Naast de directe kosten voor het Adviescollege Nederlandse Gebarentaal, zullen er
kosten verbonden zijn aan de communicatie in NGT bij toespraken van de leden van het
kabinet, in het bestuurlijk verkeer en in het rechtsverkeer. Deze zullen vooral bestaan
uit de inzet van tolken NGT. In een aantal situaties zullen deze vallen onder de huidige
vergoedingsregelingen en de inschatting is dan ook dat de additionele kosten zeer
beperkt zullen zijn.
ARTIKELSGEWIJS
Artikel 3
In artikel 3 wordt voorgesteld dat het Rijk een beleid voert dat is gericht op het
bevorderen van het gebruik van de Nederlandse Gebarentaal bij openbare toespraken
van de leden van het kabinet, in het bestuurlijk verkeer en in het rechtsverkeer.
De leden van de VVD willen graag van de indieners van het wetsvoorstel weten hoe de
regering het gebruik van de Nederlandse Gebarentaal bij openbare toespraken van de
leden van het kabinet, in het bestuurlijk verkeer en in het rechtsverkeer gaat bevorderen?

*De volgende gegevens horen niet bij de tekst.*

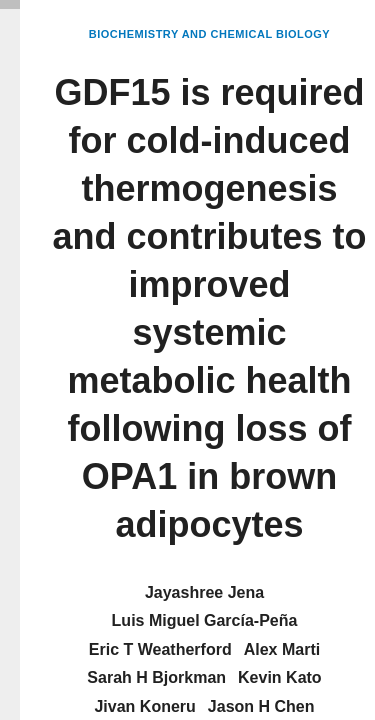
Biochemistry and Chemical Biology (209, 34)
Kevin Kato (280, 677)
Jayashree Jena (204, 592)
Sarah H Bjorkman (156, 677)
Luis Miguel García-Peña (205, 620)
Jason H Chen (261, 706)
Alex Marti (282, 649)
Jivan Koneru (144, 706)
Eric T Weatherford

Hoe ver strekt de bevoegdheid van de Minister van Binnenlandse Zaken en Koninkrijksrelaties
als het gaat om het bevorderen van het gebruik van de Nederlandse Gebarentaal en is
artikel 3 een inspanningsverplichting of een resultaatsverplichting? Ook vragen de
leden van de VVD zich af in welke mate de wet ook gevolgen voor andere overheden,
zoals gemeenten, provincies en waterschappen? Is inzichtelijk wat de gevolgen zijn
voor andere overheden?
Het beleid van de Minister van Binnenlandse Zaken en Koninkrijksrelaties dient te
volgen op de erkenning van de NGT en moet daarom nog concreet worden vormgegeven.

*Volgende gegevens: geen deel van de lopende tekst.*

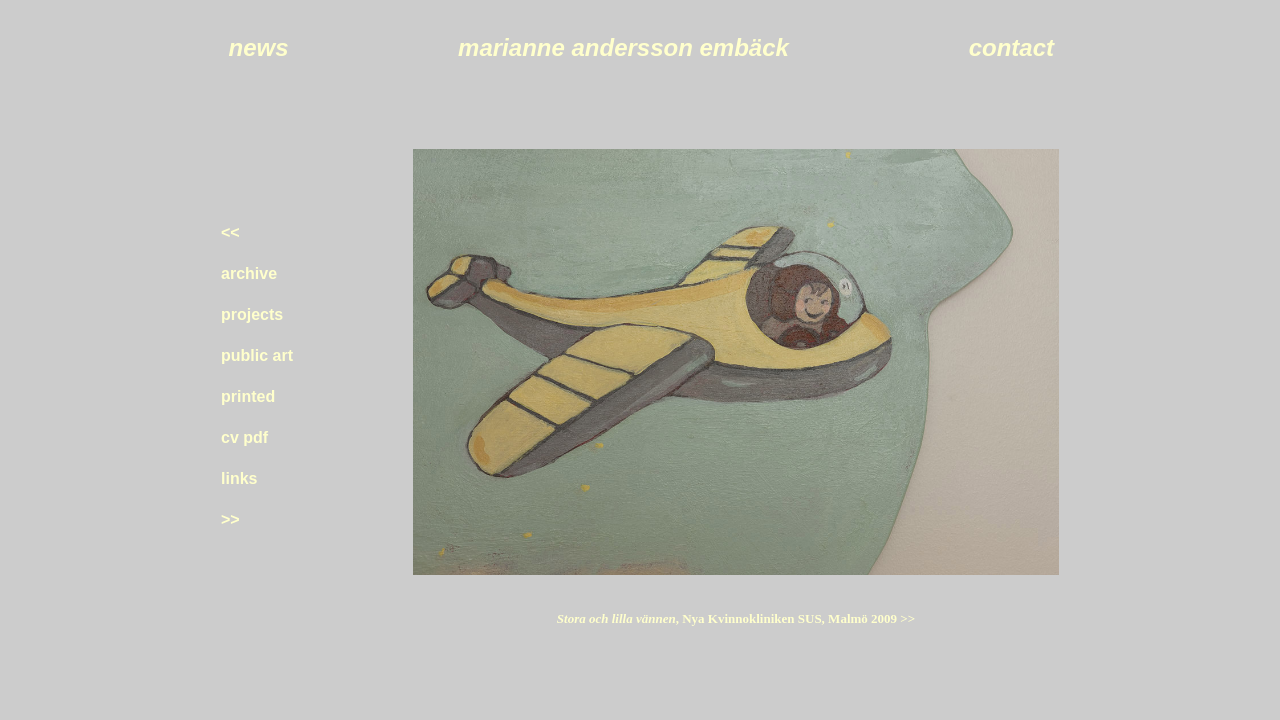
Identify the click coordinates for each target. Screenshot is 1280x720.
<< (230, 232)
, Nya (795, 618)
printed (248, 396)
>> (230, 519)
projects (252, 314)
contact (1011, 47)
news (258, 47)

Het bevorderen van het gebruik draagt in zich dat de initiatiefnemers aan de Minister
een serieuze inspanning vragen. De initiatiefnemers zien dat het kabinet deze taak
voor een deel al voortvarend heeft opgepakt, getuige de inzet van de inmiddels welbekende
tolk NGT Irma Sluis bij de persconferenties van het kabinet inzake de coronacrisis.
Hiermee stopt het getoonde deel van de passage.